Partijen en mensen die tot elkaar komen en niet blijven steken in het dienen van één enkel belang. Consensuspolitiek. Dat is stroperig, soms zelfs vuil en vunzig, maar een stuk succesvoller recept voor stabiel en progressief bestuur dan het winner-takes-all geharrewar in de Angelsaksische wereld.

De beslissing om na onze historische zetelwinst in 2017 wel aan tafel te gaan zitten wordt ook ingegeven door de harde realiteit van de Tweede Kamer. Nederland heeft een conservatieve meerderheid. Dankzij de dysfunctionele zetels van de nationaal-populisten konden wij progressief beleid maken met partijen die daar eigenlijk helemaal geen zin in hebben. Daar hadden we graag hulp bij gehad van andere partijen, maar die waren te bang om moeilijke concessies te doen.

Wie komt bij de volgende ronde wel serieus aan tafel zitten? Ik maak me zorgen. Forum heeft op rechts wel al gezegd te willen regeren. De VVD en het CDA willen best hun ziel verkopen. Luister naar Hugo de Jonge als hij zegt dat samenwerking met de PVV best mogelijk is. En neem hem daarin serieus. Luister naar Klaas Dijkhoff die samenwerking met Forum niet uitsluit. En neem hem daarin serieus. Een herhaling van het on-Nederlandse rampkabinet Rutte-I is een serieus gevaar.

Wat gaan wij progressieven daartegenover stellen? Loopt GroenLinks na twee keer nog een derde keer weg? D66 zal het progressieve motorblok bij elkaar proberen te houden. Dat is de verantwoordelijkheid van onze radicaal-pragmatische traditie. Dat is wie wij zijn.

We doen dit op voorwaarde dat de progressieve democratische politiek niet steunt op blinde loyaliteit of identiteit. Dan zijn we geen haar beter dan de PVV. Wij bedrijven ideeënpolitiek. Niet vanuit de tijdloze starheid van ideologie, maar steunend op een analyse van de wereld zoals die is in het hier en nu.

Het gaat uitstekend met Nederland, maar de afgelopen decennia zijn ook nieuwe muren ontstaan in onze samenleving.

Muren tussen mensen met en mensen zonder zekerheid.

Tussen mensen met wortels in Nederland en mensen met wortels elders.

En tussen mensen met macht en mensen zonder macht.
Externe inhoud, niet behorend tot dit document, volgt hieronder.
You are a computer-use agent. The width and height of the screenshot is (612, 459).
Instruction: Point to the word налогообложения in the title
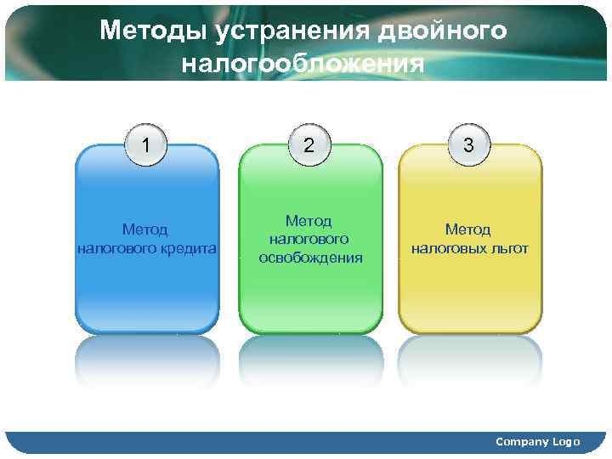click(x=303, y=65)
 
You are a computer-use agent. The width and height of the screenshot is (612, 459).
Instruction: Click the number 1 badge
click(x=148, y=144)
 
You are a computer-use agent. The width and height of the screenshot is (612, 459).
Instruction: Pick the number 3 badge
click(x=469, y=144)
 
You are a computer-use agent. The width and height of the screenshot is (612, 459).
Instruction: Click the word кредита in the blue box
click(x=192, y=249)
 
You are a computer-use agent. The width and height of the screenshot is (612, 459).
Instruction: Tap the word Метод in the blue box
click(x=144, y=230)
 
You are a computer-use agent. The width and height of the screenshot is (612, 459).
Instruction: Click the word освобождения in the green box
click(x=310, y=258)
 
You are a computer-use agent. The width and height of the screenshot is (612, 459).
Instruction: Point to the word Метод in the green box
click(x=309, y=220)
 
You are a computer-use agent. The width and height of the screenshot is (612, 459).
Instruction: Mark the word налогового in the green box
click(x=310, y=239)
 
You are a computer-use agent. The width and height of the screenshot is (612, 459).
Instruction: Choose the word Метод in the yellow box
click(x=468, y=230)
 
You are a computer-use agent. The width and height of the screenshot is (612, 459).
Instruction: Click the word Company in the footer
click(x=522, y=441)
Als ik vandaag iets van jullie wil vragen is het dit: help ons de sloophamer op te pakken! Wat vinden jullie? Wat moeten we doen? Welke oplossingen zijn rechtvaardig voor jonge mensen? Ik sluit niet uit dat we het af en toe oneens zullen zijn. En ik waarschuw maar alvast dat het JD-kroonjuweel van de opheffing van het verbod op openbaar dronkenschap, kan moeilijk het antwoord op alles zijn.

De taak voor radicalen, jong en oud, is om de rustige vijver van de politiek in beweging brengen. Roeren in stilstaand water.

Ik kan niet voor jullie bepalen wat radicaal is. Radicalisme wordt op verschillende golflengten uitgezonden. Is het de verhoging van de vermogensbelasting? De afschaffing van privé-onderwijs? Het verlagen van de stemgerechtigde leeftijd naar zestien?

Ik weet wel: dat jullie hier zijn is een radicale daad op zich. Leg maar eens uit in de bus waarin jullie hiernaartoe gekomen zijn dat meer dan tweehonderd jonge mensen hier in een oververhitte kerk in Amsterdam een weekend lang debatteren over de vrijzinnige politiek.

En als JD’er én D66’er weet ik zeker: jullie slaan de golven waar D66 op surft. Of die vrijzinnige golf ooit tegen de deur van het Torentje aan zal slaan is voor een belangrijk deel afhankelijk van jullie enthousiasme en van onze samenwerking.

Het kan als wij het willen. Zoek de radicaal in jezelf!